Replies to: Greek or French?

  • PrimeMeridianPrimeMeridian Registered User Posts: 1,224 Senior Member
    Where besides Greece (a country that is becoming less and less geopolitically relevant in the world with every passing day) is modern Greek used?

  • AboutTheSameAboutTheSame Registered User Posts: 3,019 Senior Member
    Modern Greek is not very useful unless you are planning to go into classical archeology and spend a lot of time in the country. Go with French.
  • collegemom3717collegemom3717 Registered User Posts: 5,819 Senior Member
    Or German or Spanish or Italian (if your school offers it).
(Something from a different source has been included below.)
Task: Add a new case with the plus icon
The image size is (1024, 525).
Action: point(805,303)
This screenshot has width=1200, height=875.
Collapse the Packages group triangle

Go onto one of the free online language courses (like DuoLingo) and do a couple of lessons in them. Turns out that many people 'get' some languages more natively than others. See if that is true for you. If your school offers Italian, it is (imo, obviously) easier than French or German.
  • zapfinozapfino Registered User Posts: 2,835 Senior Member
    edited July 2016
    As others noted, French will be more useful.

    In part, it depends on your academic and career interests. Modern Greek could be useful is you are interested these fields: classical studies (including Byzantine studies); religious studies (e.g., Eastern Orthodoxy); comparative literature (though you'd need more than one foreign language); Balkan studies (including topics as diverse as history, politics, ethnography and folklore, etc., though study of additional Balkan languages would be helpful); possibly Slavic Studies (though in that case, you should focus on Russian or other Slavic languages first); and, of course, Hellenic Studies itself, if your interests are mostly limited to Greece. Of course, your interest might just focus on personal and cultural enrichment, travel, or, as you noted, a linguistic interest, and that's OK, too.
  • HuntHunt Registered User Posts: 26,917 Senior Member
    I agree with the others that French will be more useful for most people. One additional consideration, though: you might want to take Greek if the Greek teacher at your school is excellent, and the French teacher isn't. I think it might be better to learn modern Greek very well than to learn French poorly.
  • katliamomkatliamom Registered User Posts: 12,459 Senior Member
    Does it have to be "useful"? Can't you go with whatever language you're more interested in? Sometimes studying something "impractical" just for the sake of your own self-satisfaction is the very best reason of all.
  • scmom12scmom12 Registered User Posts: 3,011 Senior Member
    Are you sure modern Greek is offered? The only Greek at D's college was ancient and she took it since was planning to do religion grad work. The other advantage of French is in course scheduling since I bet there are more sections of French offered than Greek.